The Modi government is making everyone feel worse off. That's bad politics

Image
T C A Srinivasa-Raghavan
Last Updated : Sep 17 2017 | 6:20 PM IST
Look back over the last 55 years, ie the period between 1962 and now, and you will find a distinct feature: the voters have given a full second term to just one Prime Minister, Manmohan Singh during 2004-14.

No other prime minister since Nehru died in 1964 has managed to get re-elected. True, Atal Behari Vajpayee was given three chances but his first government lasted 13 days and the second less than 20 months. When he finally got a full term (1999-2004) he was voted out at the end of his five years.

This is in sharp contrast to what has been happening in the states. There, in more than one state, the same chief minister has been returned to power, sometimes thrice but at least twice.

The secret of re-election

It is, therefore, worth asking what makes re-election happen. My theory is that while incumbent governments tend to focus on those of their actions which they think should make voters happy, the voter tends to focus on things that make him or her unhappy.
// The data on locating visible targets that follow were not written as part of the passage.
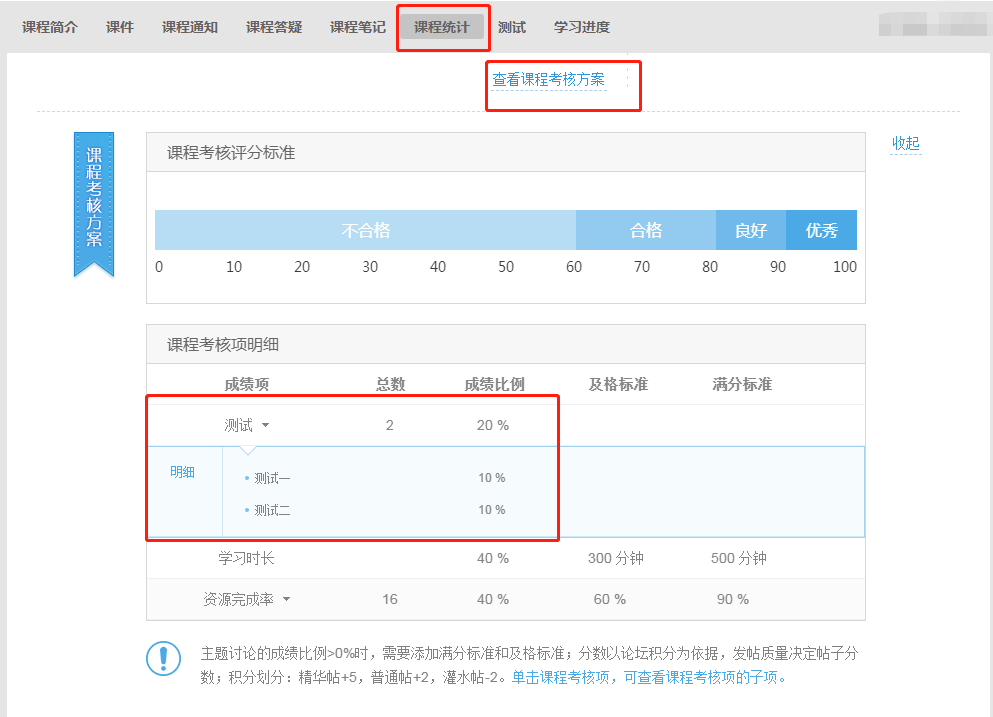This screenshot has width=993, height=717.
Task: Open the 学习进度 tab
Action: tap(582, 27)
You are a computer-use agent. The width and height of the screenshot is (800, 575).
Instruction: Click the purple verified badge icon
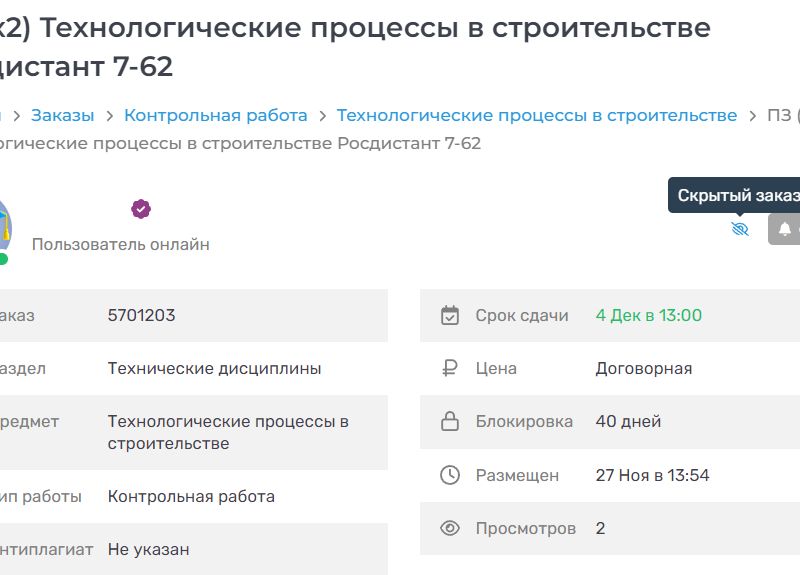pyautogui.click(x=141, y=209)
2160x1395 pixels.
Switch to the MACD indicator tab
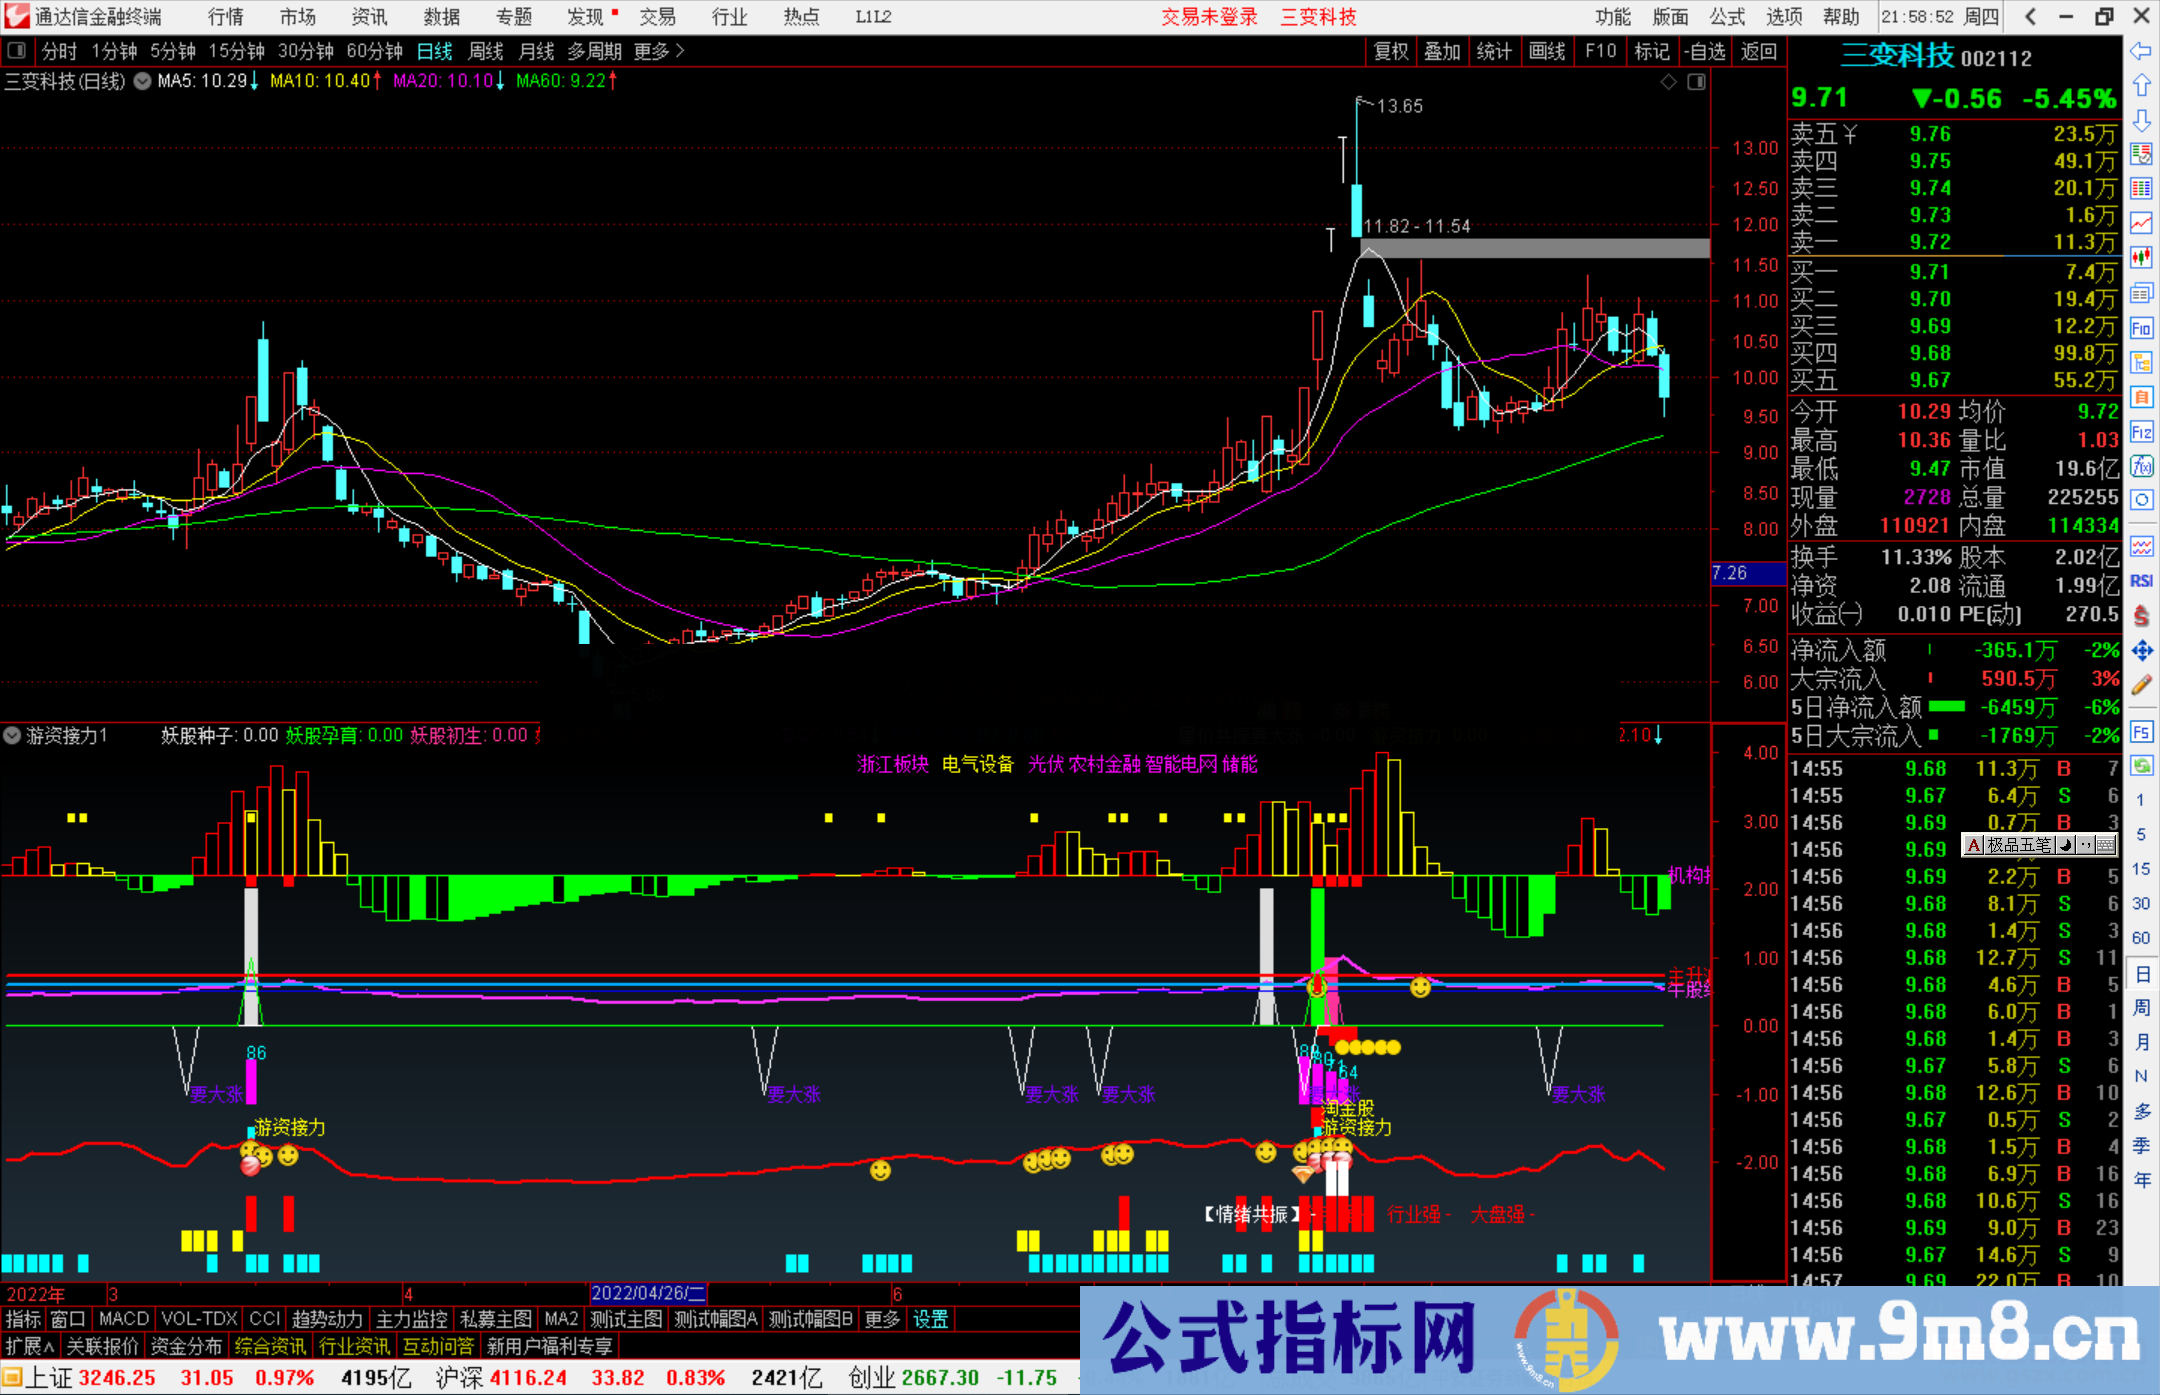[x=122, y=1319]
In other words, the lesson for political parties and prime ministers who are looking to get re-elected is that instead of loudly and insistently advertising your achievements, you should identify the things that are irritating the voter.

The unkindest cuts

In India, this tends to be just one thing: government actions that actually reduce both gross and disposable incomes of the voters. We are a very tolerant people and we are willing to accept all hardships – and you know how many there are – except a government that leaves us poorer.

Narendra Modi’s government has managed to do just that, and that the sense of being worse off that is starting now is likely to peak before the next general election. This is exactly had happened to Indira Gandhi in 1977, Morarji Desai in 1979, Rajiv Gandhi in 1989, Narasimha Rao in 1996 and Vajpayee in 2004. 

Why Singh was King

The exception was Manmohan Singh, and for a very good reason. Between 2004 and 2008 his government doubled minimum support prices, wrote off over Rs 75,000 crores of farm loans, increased subsidies to farmers and stepped up credit to them as never before. Overall, it put huge amounts of money in rural pockets, around Rs 6 lakh crore in the five years between 2004 and 2009.
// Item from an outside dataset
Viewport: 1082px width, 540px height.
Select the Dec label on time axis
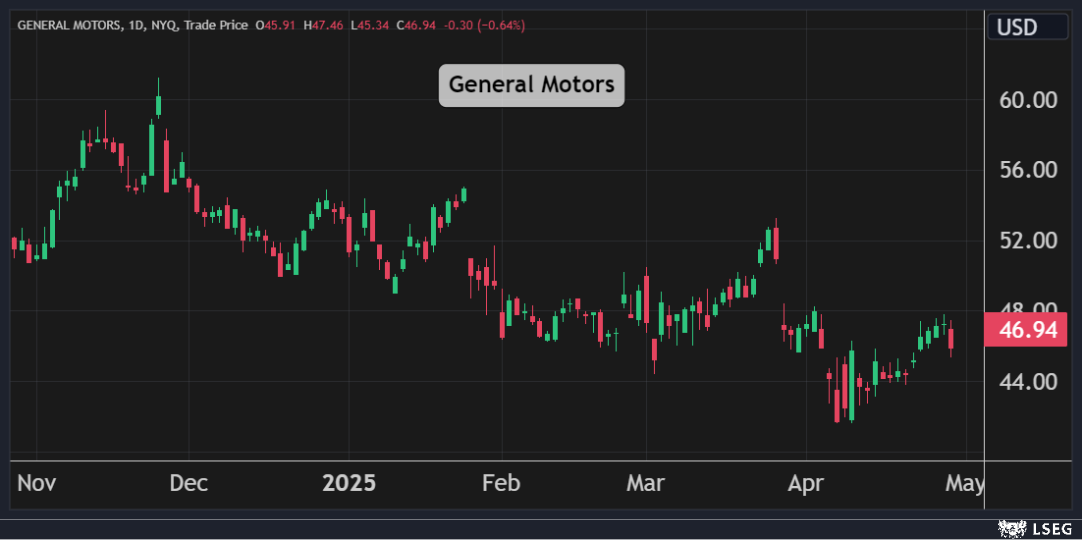click(188, 484)

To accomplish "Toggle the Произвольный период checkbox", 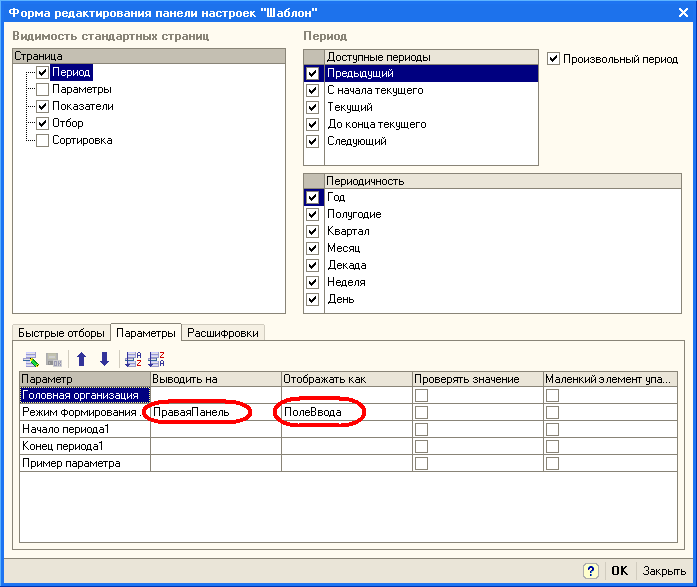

Narendra Modi has done exactly the opposite. He has reduced farm subsidies, raised various MSPs by measly amounts and not (yet) waived any loans, nor increased rural credit. So even while he speaks loudly and frequently about how he is a farmer-friendly Prime Minister, the farmers can be forgiven for disagreeing. 

Gujarat is different

It cannot be that Mr Modi doesn’t know the importance of the farm vote. Of course he does. But if you ask people who know Gujarat, they will tell you that he has made a big mistake. He has assumed that the farmers in the rest of India will respond to his farm policies – of overall facilitation -- in exactly the same way as the farmers of Gujarat did.
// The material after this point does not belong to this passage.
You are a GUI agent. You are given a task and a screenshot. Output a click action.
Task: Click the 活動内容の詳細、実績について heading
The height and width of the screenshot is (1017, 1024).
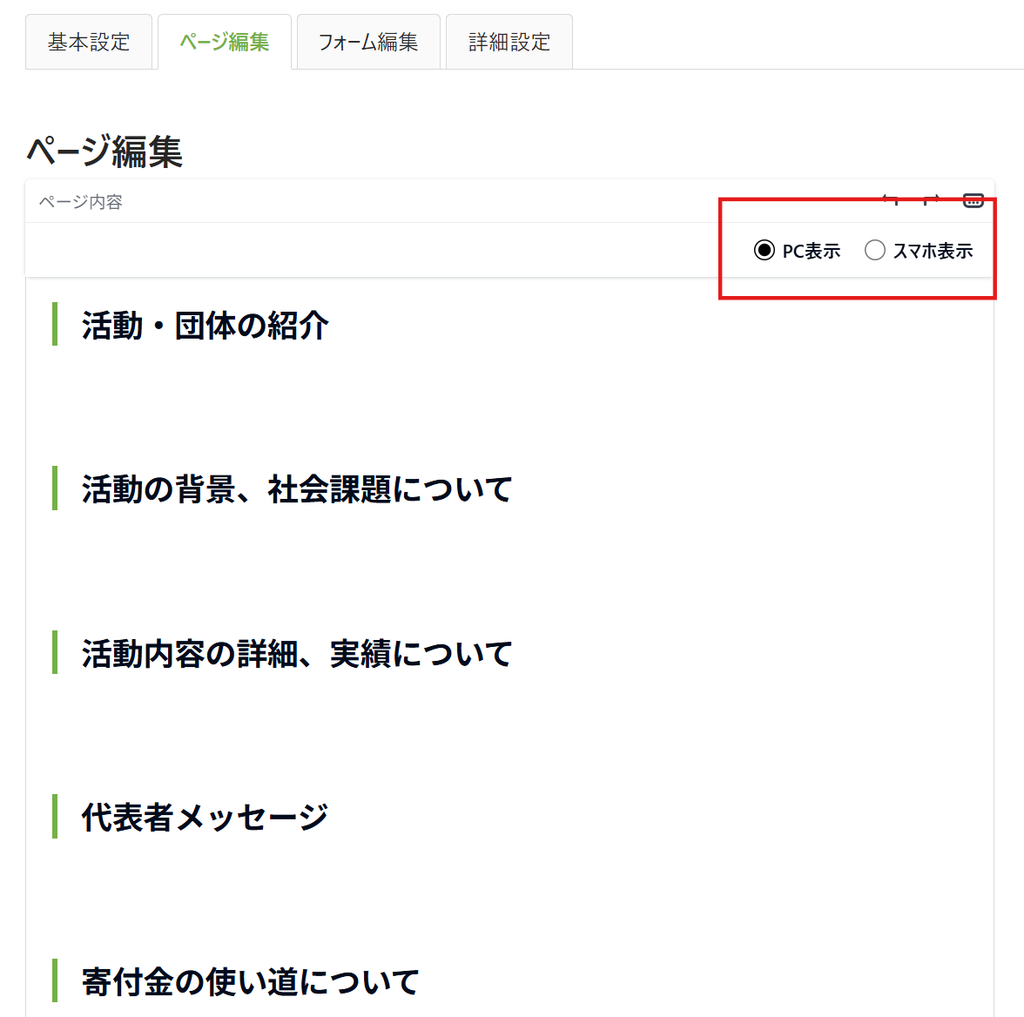[x=297, y=653]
But, they will also tell you that it is not just the farmer in Gujarat but everyone else, too, has a different attitude to economic activity. In a nutshell, they don’t see the government as a provider; they see it as a facilitator and are happy when it facilitates.    

How this will impact

So what worked in Gujarat will not work elsewhere, especially not in the Hindi states from where the BJP won 183 of its total of 282 seats. It may not also work in Maharashtra and Gujarat which gave the BJP 49 seats. This means only 50 of the 282 seats came from the rest of the 19 or 20 states.

In other words, the BJP is faced with a double-whammy: it may have managed to annoy voters in exactly the states that gave it its majority.

This does not automatically mean that the BJP will not be re-elected for another term. It probably will. But is also means that it may lose its simple majority.

Too late?

Is it too late now for the government to rectify matters before voter annoyance turns into anger? Probably. The BJP has still to learn that sensible economic policies make for counter-productive political consequences because they create too many losers in the short run.